Give Together, Bank of Ireland’s charity and community investment initiative, is celebrating 10 years of giving this year. In the past decade, close to €31 million has been raised for good causes and over 7,000 days volunteered!
Up to the introduction of Give Together in 2007, charitable support was largely driven by projects selected by the Bank. One of the best examples of this was the Bank’s support for the Special Olympic World Games which saw over 1,000 colleagues volunteer over the duration of the games. This left a powerful legacy and feedback from colleagues was that they liked the opportunity to volunteer and raise money but they wanted the option to choose the causes which they felt passionate about.
And so, Give Together was introduced and brought about an important shift – for the first time colleagues could choose the causes to support and the Bank would support them by providing matched funding and by providing one day of paid leave for every colleague in the Bank to volunteer.

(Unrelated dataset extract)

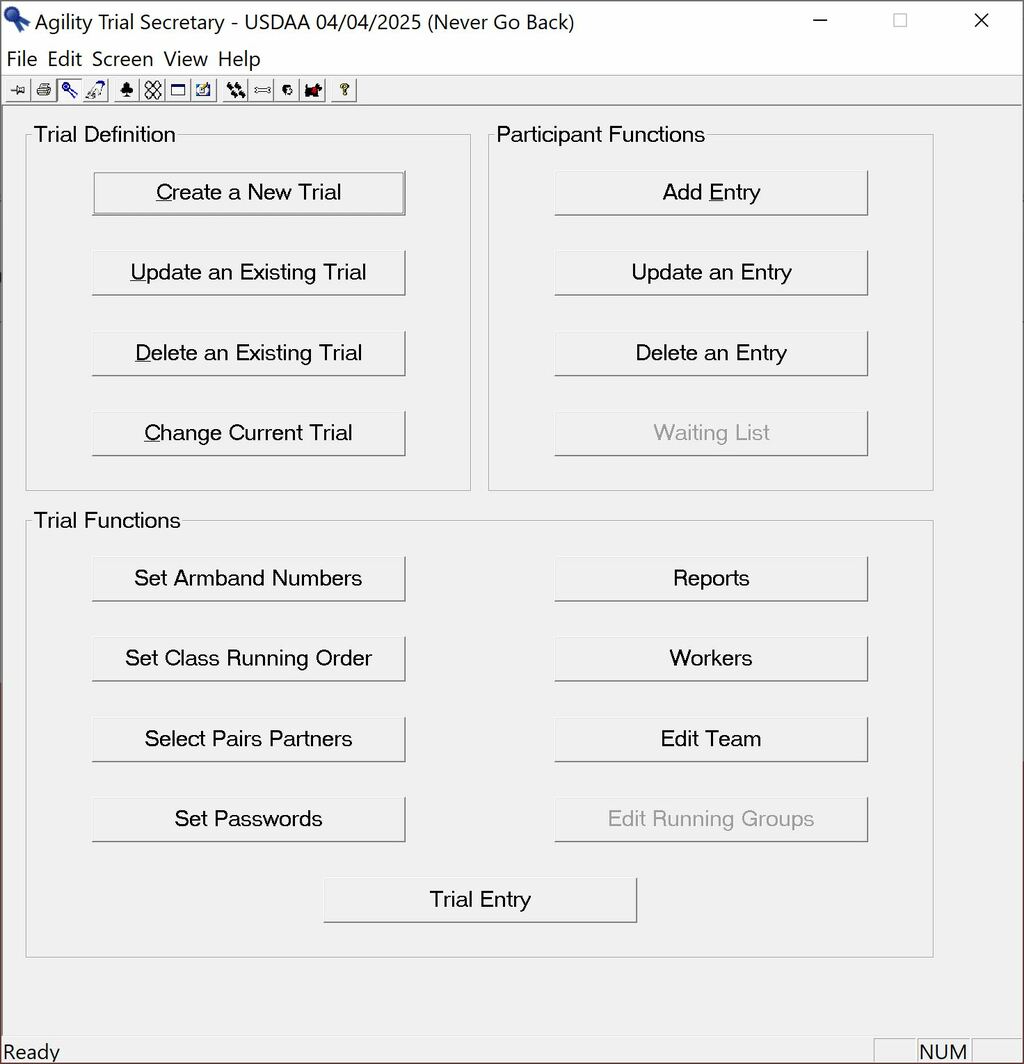
Task: Click the window toolbar icon
Action: (x=178, y=90)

Since then, colleagues have supported thousands of local charities and community organisations around the country through fundraising and providing their time and skills. While the impact on the community has been significant, it has also helped to build a real sense of pride in the organisation and genuine engagement with colleagues. Feedback from colleagues demonstrates what the Give Together programme means to them:
Along the way lessons have also been learnt. Many colleagues are clear about which charities they want to support based on their own networks and interests but others are more likely to get involved around centrally-supported causes. Hence for the past number of years, Bank of Ireland has worked with a number of flagship charities and these have been central to building effective community and colleague engagement.

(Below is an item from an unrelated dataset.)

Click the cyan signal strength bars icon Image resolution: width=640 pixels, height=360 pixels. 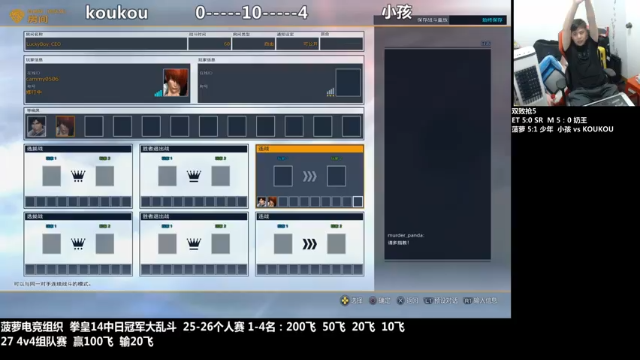158,93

The current flagship charities in Ireland are Age Action, Irish Heart and the Jack & Jill Children’s Foundation; and the Alzheimer’s Society in the UK. Bank of Ireland is working with these organisations to develop an integrated calendar of fundraising and volunteering opportunities that will engage colleagues and make a genuine difference to their work.
Effective internal communication of the CSR approach and charitable campaigns is also vital to maximise the potential for engagement. In a large organisation such as Bank of Ireland with its many administrative and branch locations, it is important to utilise a mix of digital, local and face-to-face interventions to ensure the broadest possible reach.
Bank of Ireland is proud of the commitment to charity and community organisations shown by its colleagues and looks forward to supporting and facilitating this activity for many years to come.